- GIVEN INFORMATION:
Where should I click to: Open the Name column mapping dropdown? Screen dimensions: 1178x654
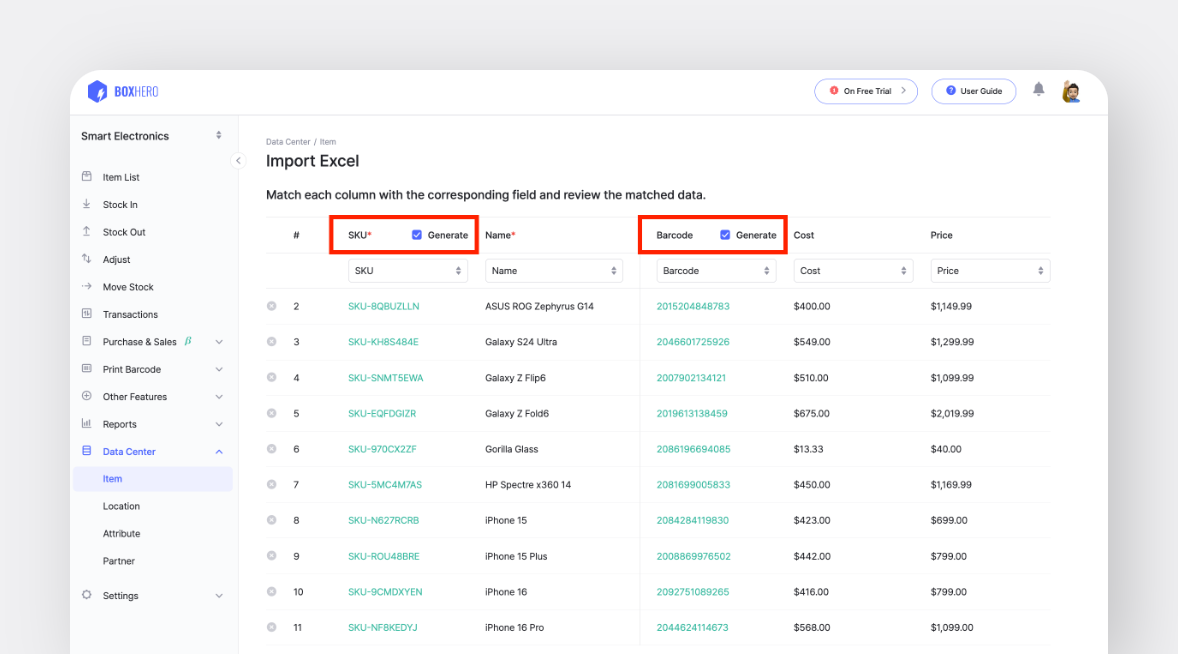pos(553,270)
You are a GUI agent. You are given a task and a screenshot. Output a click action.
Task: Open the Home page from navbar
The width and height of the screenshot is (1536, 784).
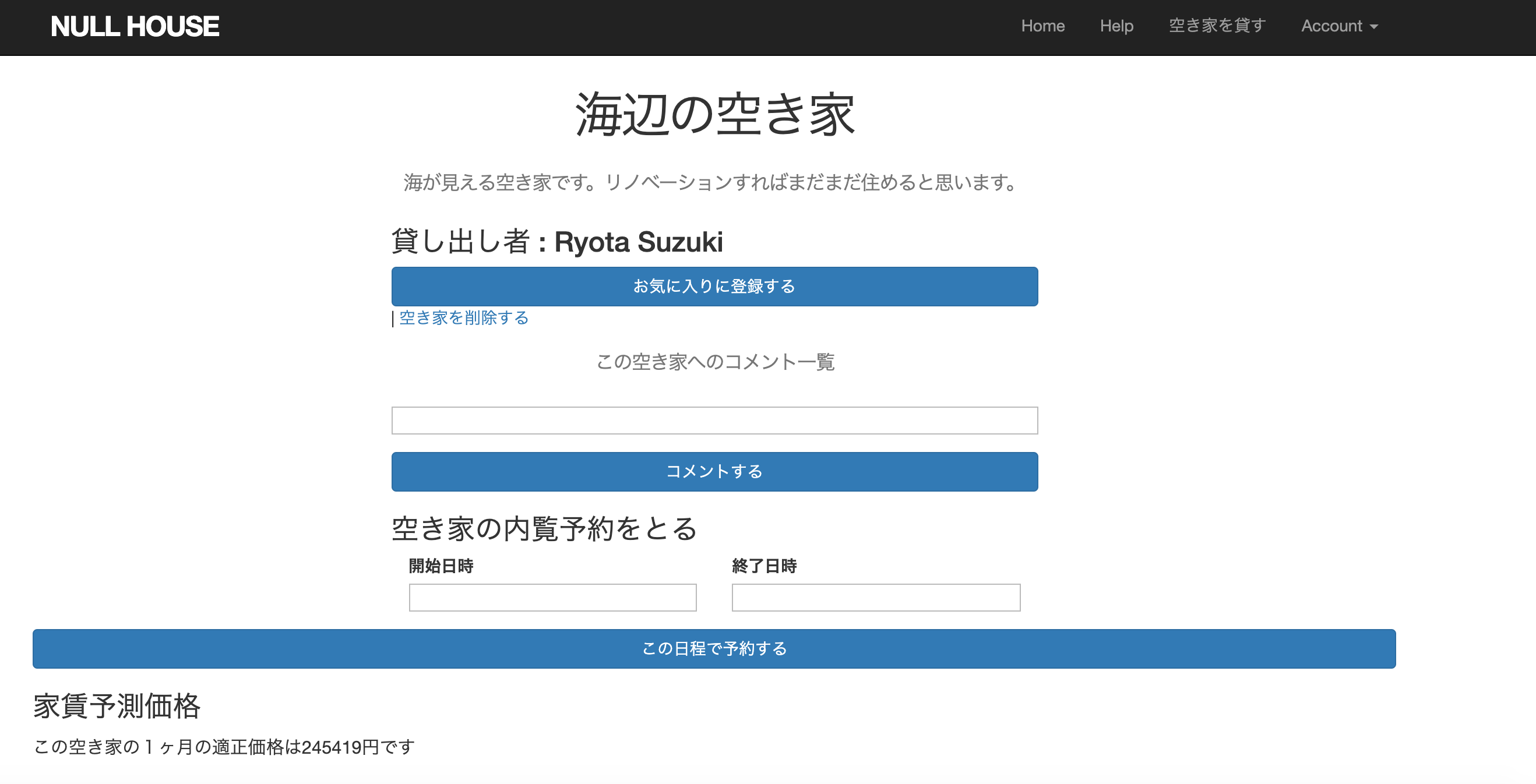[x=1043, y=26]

- WHAT YOU SHOULD DO: Reproduce all of the lines in the records above, including the requests, and leave out the pictures. Multiply every coordinate in the answers by 1.55 and round each result to the nearest whole number, rounding halves up.

- SOLUTION TO THE EXERCISE:
Where should I click to: Open the Name column mapping dropdown? Screen dimensions: 1178x654
pos(857,419)
You are a GUI agent. You are given a task and a screenshot. Output a click action.
Task: Open the Home page from navbar
The width and height of the screenshot is (1536, 784).
[x=1617, y=40]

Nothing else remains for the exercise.